▼

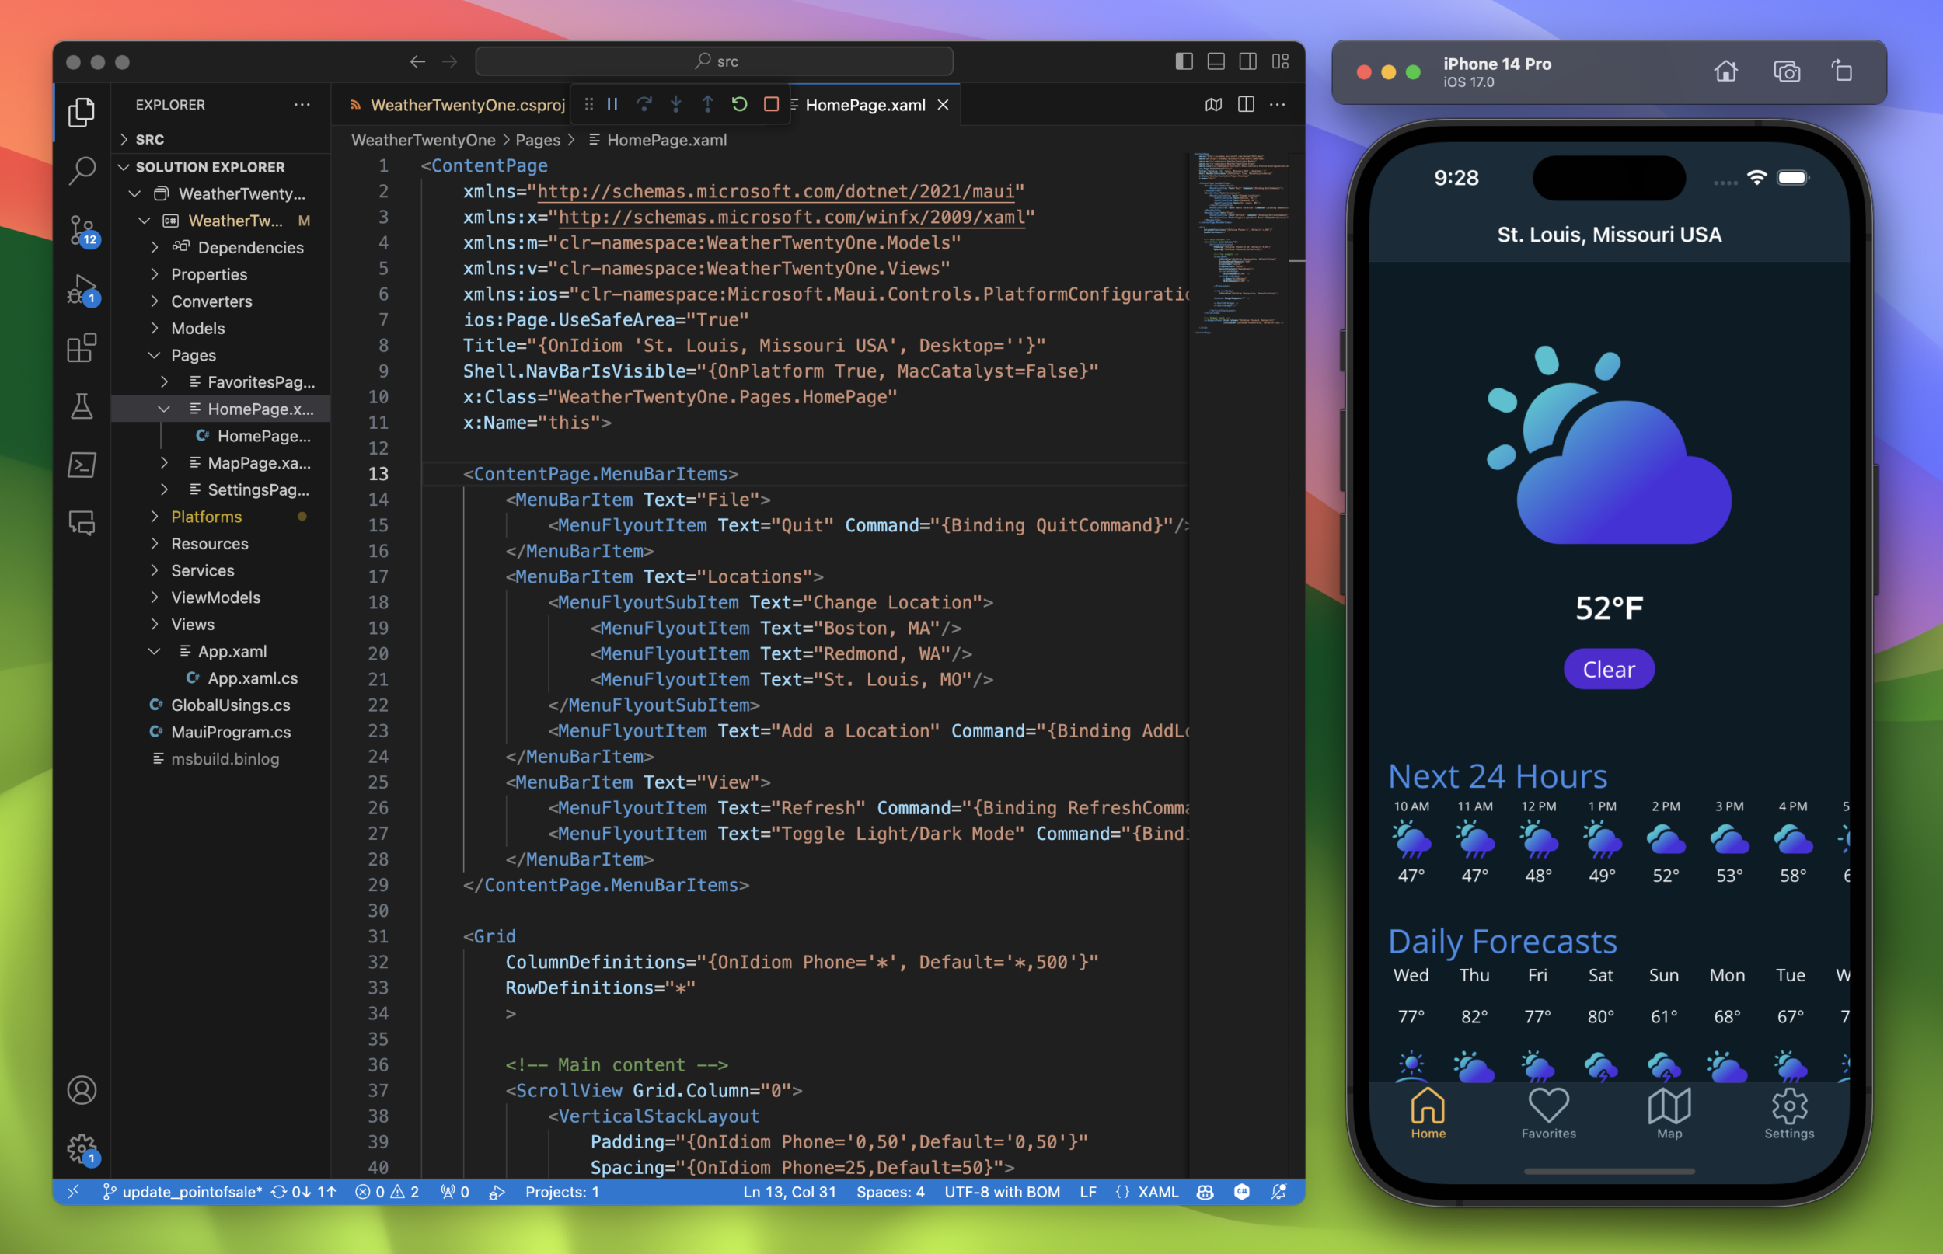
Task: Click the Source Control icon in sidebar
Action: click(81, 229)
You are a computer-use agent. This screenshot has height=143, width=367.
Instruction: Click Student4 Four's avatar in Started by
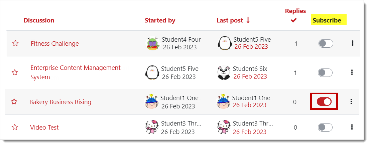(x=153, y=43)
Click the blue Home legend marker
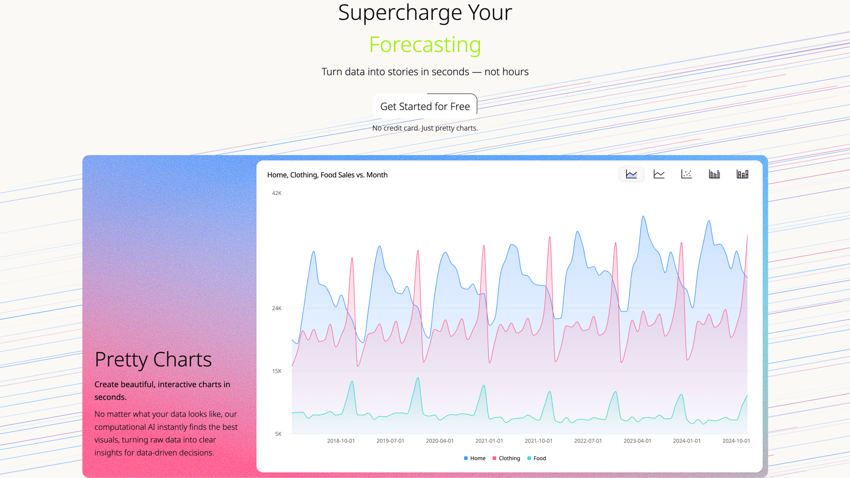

▲

In the records above, find the line containing "You are a computer-use", then write out exactly that line and every later one through the last, omitting pictures.

■ **ANSWER**
You are a computer-use agent. This screenshot has height=143, width=367.
Instruction: Click Student4 Four's avatar in Started by
(x=153, y=43)
Click the blue Home legend marker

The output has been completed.